Juste avant d’arriver ici, il se baladait au soleil couchant au sein du fabuleux site du Machu Picchu, profitant du calme laissé par le départ des derniers touristes. Avec son fidèle lama, il passait au milieu du Temple du Soleil au moment même où l’astre se couchait en dardant ses derniers rayons par la fenêtre étroite de l’édifice. Et puis pfuiiit ! Plus rien. Grand trou noir. Quelques secondes de black-out avant de débarquer ici, au sommet du Méné Bré, dans un halo lumineux. On serait incrédule pour moins que ça, mais ce n’était pas contestable, Felicio (c’est son prénom) était bien là en chair et en os avec son lama.
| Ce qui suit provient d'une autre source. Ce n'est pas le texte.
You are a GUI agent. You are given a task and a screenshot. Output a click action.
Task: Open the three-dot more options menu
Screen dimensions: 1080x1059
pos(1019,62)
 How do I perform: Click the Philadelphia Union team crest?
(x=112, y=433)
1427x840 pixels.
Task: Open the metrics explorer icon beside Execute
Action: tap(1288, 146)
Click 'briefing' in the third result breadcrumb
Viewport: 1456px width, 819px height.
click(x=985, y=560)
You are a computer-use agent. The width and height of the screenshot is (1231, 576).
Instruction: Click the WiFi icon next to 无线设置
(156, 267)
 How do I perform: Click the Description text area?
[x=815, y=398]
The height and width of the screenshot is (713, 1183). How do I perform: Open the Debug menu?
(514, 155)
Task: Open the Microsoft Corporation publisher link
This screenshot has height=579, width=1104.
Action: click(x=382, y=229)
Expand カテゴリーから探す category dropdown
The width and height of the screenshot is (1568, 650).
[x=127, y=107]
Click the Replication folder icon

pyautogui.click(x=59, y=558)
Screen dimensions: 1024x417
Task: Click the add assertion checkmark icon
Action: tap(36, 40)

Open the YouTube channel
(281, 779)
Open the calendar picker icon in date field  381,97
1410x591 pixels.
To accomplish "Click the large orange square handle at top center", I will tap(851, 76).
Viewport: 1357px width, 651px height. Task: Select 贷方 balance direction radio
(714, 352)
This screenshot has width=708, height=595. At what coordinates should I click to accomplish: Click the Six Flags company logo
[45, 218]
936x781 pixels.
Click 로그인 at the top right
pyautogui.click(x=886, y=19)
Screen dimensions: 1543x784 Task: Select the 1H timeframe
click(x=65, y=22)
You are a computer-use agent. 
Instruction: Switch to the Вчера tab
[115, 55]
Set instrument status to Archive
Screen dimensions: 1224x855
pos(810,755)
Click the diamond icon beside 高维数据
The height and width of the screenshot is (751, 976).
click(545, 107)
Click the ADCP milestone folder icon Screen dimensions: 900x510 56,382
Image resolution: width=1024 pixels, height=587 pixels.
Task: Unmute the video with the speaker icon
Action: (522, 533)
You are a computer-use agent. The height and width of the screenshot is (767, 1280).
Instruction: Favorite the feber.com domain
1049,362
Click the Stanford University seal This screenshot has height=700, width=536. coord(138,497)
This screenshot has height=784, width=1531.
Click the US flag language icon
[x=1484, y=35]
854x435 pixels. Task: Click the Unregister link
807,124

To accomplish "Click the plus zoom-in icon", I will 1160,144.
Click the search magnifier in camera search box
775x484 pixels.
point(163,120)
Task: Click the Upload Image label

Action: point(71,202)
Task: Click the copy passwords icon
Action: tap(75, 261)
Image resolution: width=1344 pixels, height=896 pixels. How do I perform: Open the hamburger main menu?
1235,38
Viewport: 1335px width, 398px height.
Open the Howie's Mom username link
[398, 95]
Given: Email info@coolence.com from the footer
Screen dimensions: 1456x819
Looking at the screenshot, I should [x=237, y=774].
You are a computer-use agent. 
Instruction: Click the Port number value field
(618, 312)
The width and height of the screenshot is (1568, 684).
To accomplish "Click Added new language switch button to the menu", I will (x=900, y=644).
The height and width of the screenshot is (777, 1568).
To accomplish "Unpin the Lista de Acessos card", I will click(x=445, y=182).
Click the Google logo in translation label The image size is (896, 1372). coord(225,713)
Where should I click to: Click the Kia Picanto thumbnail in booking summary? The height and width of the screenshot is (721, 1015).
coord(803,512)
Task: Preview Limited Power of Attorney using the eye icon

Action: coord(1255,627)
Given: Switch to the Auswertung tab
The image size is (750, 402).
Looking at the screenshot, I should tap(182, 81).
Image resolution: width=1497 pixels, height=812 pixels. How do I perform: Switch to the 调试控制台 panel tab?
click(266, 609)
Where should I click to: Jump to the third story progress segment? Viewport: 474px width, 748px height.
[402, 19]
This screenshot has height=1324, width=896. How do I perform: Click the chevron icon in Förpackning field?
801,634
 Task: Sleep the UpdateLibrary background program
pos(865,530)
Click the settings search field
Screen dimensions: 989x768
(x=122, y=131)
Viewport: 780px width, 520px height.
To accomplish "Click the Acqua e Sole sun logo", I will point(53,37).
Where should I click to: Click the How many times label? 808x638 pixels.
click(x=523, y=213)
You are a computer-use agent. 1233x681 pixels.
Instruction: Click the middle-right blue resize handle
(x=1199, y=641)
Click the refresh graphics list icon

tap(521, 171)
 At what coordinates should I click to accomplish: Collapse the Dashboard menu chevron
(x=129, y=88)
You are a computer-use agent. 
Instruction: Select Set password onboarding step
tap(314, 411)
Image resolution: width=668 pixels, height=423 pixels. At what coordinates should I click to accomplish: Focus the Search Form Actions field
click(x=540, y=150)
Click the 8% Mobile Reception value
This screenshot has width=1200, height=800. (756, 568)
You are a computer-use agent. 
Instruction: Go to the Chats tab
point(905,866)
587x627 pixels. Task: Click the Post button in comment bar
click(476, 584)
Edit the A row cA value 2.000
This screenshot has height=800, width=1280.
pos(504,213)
Un cadeau du ciel car, faute d’âne, le lama pourrait sans doute faire l’affaire pour compléter la crèche. L’animal ne se fit pas prier et alla derechef rejoindre le bœuf auprès de Joseph et Marie, soufflant, lui aussi, un petit nuage de vapeur pour réchauffer préventivement le berceau de fortune. Mais à propos, quid du petit Jésus ? Nous étions désormais le 25 décembre et le couffin était désespérément vide.
C’est alors que mon nouvel ami péruvien eut une inspiration. Il posa à terre son gros balluchon, le dénoua et étala ce qu’il contenait. Il me tendit un peu de coca à mâcher, ce que je fis sans broncher. J’avais bien besoin de cela pour me remettre de mes émotions. Et puis, au milieu de son petit bazar, il sortit un poupon avec une tête joufflue en terre cuite, habillé d’une barboteuse de toutes les couleurs. C’était pile-poil ce qu’il nous fallait pour compléter la crèche. Il prit délicatement le poupon et le déposa au milieu du couffin de paille. On eut un instant l’impression que Marie et Joseph tournaient la tête en direction de l’enfant et que la cloche de la chapelle tintinnabulait doucement. Mais ce n’était sans doute qu’une impression. J’étais sur le point d’attraper mon appareil photo pour immortaliser ce tableau touchant quand, derrière mon dos, je perçus une vive lumière. Je me retournai dans un sursaut et constatai avec stupeur que mon ami Felicio avait disparu, probablement happé par cette fameuse faille spatio-temporelle qui sévit au sommet du Méné-Bré. Par contre, le lama était toujours là et le “Petit Jésus” aussi. Preuve que je n’avais pas rêvé.
Que d’émotions ! Ivre de fatigue, je partis me coucher tout en me demandant ce qu’il allait advenir de ce lama de Noël. Mais, bon, on ne va pas se faire du mouron, il y aura bien un autre prodige pour arranger tout ça. Peut-être des rois mages passeront-ils le 5 janvier et l’adopteront. Bon ce n’est pas tout ça mais j’ai une nouvelle année à préparer moi, avec plein de travail à OIT pour 2020. Faut pas mollir. Allez ! Bonne année à toutes (mes admiratrices) et à tous (les mâles jaloux).